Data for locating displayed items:
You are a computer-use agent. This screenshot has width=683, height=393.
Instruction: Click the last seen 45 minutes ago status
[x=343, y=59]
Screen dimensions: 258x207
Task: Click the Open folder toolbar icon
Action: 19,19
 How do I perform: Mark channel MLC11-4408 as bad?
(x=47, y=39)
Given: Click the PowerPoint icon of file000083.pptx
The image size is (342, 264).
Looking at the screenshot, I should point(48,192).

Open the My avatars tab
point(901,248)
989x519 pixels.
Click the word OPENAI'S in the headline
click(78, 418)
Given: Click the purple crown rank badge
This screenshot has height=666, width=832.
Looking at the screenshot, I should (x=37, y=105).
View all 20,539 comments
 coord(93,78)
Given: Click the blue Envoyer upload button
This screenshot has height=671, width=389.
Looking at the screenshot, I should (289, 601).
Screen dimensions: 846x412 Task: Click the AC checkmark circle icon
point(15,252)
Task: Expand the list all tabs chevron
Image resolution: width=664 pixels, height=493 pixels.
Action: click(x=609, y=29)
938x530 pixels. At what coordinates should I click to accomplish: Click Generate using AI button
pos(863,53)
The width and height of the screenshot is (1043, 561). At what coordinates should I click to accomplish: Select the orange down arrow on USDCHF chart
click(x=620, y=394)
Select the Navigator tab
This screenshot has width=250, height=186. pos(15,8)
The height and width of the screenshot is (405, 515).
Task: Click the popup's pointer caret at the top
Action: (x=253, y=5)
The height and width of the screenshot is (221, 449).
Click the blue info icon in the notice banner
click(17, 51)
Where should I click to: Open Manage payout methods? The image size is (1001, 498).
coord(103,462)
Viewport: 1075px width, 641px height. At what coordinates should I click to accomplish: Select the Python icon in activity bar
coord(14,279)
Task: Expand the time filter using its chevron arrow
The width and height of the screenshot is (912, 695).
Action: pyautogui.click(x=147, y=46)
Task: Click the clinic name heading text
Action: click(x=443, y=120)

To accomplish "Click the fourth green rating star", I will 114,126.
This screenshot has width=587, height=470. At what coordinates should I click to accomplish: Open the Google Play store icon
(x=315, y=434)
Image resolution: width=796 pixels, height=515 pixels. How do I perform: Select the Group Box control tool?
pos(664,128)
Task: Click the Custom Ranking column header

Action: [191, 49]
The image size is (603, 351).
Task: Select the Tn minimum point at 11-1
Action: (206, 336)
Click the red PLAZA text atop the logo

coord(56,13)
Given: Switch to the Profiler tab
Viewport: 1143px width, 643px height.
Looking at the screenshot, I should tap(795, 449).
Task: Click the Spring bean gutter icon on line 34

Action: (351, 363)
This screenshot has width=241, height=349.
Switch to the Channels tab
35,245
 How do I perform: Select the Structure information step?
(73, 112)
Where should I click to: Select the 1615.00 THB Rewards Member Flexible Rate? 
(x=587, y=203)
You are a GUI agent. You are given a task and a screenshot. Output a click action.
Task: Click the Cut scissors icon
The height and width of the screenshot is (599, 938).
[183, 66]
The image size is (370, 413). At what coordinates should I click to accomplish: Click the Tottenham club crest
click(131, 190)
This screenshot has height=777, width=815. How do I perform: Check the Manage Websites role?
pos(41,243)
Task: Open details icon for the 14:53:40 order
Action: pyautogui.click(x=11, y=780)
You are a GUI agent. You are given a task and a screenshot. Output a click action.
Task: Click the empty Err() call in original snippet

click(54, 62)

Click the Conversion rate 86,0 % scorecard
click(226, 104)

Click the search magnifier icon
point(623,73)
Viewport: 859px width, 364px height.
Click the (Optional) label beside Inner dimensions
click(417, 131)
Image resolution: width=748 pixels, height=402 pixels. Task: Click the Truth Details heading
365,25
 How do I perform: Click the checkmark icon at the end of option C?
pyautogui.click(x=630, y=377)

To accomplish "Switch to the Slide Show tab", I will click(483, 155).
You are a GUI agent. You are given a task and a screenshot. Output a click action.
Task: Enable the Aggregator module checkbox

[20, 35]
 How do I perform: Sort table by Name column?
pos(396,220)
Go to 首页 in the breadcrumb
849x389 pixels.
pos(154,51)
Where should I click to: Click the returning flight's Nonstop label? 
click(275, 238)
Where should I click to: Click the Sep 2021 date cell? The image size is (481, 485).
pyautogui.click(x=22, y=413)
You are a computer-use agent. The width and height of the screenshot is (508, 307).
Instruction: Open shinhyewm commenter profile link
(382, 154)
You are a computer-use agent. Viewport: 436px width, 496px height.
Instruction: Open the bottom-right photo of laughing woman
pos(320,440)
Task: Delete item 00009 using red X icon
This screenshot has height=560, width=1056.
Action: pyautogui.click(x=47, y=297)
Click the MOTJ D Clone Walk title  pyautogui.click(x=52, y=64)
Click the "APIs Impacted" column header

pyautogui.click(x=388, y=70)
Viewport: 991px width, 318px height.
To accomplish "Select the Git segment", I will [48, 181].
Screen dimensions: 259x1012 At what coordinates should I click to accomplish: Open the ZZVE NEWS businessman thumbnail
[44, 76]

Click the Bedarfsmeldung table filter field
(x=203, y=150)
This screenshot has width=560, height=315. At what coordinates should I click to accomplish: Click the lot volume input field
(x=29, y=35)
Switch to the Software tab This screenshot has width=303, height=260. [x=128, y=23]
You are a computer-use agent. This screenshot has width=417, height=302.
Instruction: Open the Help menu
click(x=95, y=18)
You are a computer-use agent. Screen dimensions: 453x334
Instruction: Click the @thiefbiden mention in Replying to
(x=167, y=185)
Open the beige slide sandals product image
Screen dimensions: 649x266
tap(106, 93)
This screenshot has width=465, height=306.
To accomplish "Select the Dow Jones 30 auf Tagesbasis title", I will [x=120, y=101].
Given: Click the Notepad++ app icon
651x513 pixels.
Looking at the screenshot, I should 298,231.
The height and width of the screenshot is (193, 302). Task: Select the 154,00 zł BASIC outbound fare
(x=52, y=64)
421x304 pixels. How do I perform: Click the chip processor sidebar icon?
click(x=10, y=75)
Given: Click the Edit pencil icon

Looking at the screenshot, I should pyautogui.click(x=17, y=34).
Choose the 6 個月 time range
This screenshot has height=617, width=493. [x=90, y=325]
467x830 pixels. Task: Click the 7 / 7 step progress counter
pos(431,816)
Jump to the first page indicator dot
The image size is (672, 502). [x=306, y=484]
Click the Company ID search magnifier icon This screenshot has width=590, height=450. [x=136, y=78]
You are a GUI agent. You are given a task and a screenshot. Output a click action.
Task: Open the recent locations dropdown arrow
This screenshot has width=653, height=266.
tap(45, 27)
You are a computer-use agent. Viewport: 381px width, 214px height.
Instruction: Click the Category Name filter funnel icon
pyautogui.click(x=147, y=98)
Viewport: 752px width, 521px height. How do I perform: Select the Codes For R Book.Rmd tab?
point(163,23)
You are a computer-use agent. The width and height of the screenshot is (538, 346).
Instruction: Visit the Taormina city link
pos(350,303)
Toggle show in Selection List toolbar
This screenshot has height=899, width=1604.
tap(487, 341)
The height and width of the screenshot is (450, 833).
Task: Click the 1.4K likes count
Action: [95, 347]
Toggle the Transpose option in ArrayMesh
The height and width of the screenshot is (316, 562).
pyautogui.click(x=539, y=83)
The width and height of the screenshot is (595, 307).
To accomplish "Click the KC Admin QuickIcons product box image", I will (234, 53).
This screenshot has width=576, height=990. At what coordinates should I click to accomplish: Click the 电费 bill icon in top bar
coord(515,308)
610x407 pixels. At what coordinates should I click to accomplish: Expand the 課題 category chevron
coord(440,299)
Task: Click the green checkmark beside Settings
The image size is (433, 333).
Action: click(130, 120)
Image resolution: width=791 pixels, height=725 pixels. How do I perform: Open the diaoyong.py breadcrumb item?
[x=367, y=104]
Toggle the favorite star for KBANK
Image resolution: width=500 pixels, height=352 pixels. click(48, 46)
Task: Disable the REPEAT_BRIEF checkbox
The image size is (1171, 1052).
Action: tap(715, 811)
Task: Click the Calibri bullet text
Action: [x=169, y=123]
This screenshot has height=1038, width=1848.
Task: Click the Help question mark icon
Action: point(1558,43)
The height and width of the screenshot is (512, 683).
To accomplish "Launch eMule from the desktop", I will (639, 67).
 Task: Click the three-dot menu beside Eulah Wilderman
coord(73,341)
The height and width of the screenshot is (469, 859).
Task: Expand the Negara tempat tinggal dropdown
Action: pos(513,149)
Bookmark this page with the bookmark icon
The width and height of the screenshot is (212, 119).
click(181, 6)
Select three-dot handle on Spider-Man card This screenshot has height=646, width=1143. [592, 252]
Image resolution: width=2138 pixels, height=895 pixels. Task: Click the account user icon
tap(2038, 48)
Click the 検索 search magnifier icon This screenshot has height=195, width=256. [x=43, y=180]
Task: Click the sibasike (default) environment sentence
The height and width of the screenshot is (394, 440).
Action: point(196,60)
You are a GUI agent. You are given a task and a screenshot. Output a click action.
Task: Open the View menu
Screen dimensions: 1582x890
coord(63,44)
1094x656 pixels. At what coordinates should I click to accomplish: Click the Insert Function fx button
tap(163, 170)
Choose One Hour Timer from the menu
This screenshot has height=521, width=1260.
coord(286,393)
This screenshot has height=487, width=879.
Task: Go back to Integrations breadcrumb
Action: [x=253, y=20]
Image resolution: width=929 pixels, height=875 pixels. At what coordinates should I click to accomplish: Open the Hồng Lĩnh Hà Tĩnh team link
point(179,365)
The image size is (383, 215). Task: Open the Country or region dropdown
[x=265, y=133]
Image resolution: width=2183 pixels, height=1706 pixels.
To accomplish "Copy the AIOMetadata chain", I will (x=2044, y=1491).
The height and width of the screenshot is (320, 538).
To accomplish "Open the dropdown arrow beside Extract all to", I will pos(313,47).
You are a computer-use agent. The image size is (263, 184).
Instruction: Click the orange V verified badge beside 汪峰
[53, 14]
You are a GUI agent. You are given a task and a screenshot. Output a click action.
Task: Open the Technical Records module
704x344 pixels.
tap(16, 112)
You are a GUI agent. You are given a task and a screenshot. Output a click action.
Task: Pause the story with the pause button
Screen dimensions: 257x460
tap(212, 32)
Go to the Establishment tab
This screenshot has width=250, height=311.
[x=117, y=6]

PROBLEM DETAILS
Copy out the lines of the data word for word, starting with the first line and ending with the line that contains "Action: click(x=609, y=29)". Include that last line.

REPLY TO THE TASK
You are a computer-use agent. This screenshot has width=683, height=393.
Instruction: Click the last seen 45 minutes ago status
[x=343, y=59]
Screen dimensions: 258x207
Task: Click the Open folder toolbar icon
Action: 19,19
 How do I perform: Mark channel MLC11-4408 as bad?
(x=47, y=39)
Given: Click the PowerPoint icon of file000083.pptx
The image size is (342, 264).
Looking at the screenshot, I should point(48,192).

Open the My avatars tab
point(901,248)
989x519 pixels.
Click the word OPENAI'S in the headline
click(78, 418)
Given: Click the purple crown rank badge
This screenshot has height=666, width=832.
Looking at the screenshot, I should (x=37, y=105).
View all 20,539 comments
 coord(93,78)
Given: Click the blue Envoyer upload button
This screenshot has height=671, width=389.
Looking at the screenshot, I should (289, 601).
Screen dimensions: 846x412 Task: Click the AC checkmark circle icon
point(15,252)
Task: Expand the list all tabs chevron
Image resolution: width=664 pixels, height=493 pixels.
Action: click(x=609, y=29)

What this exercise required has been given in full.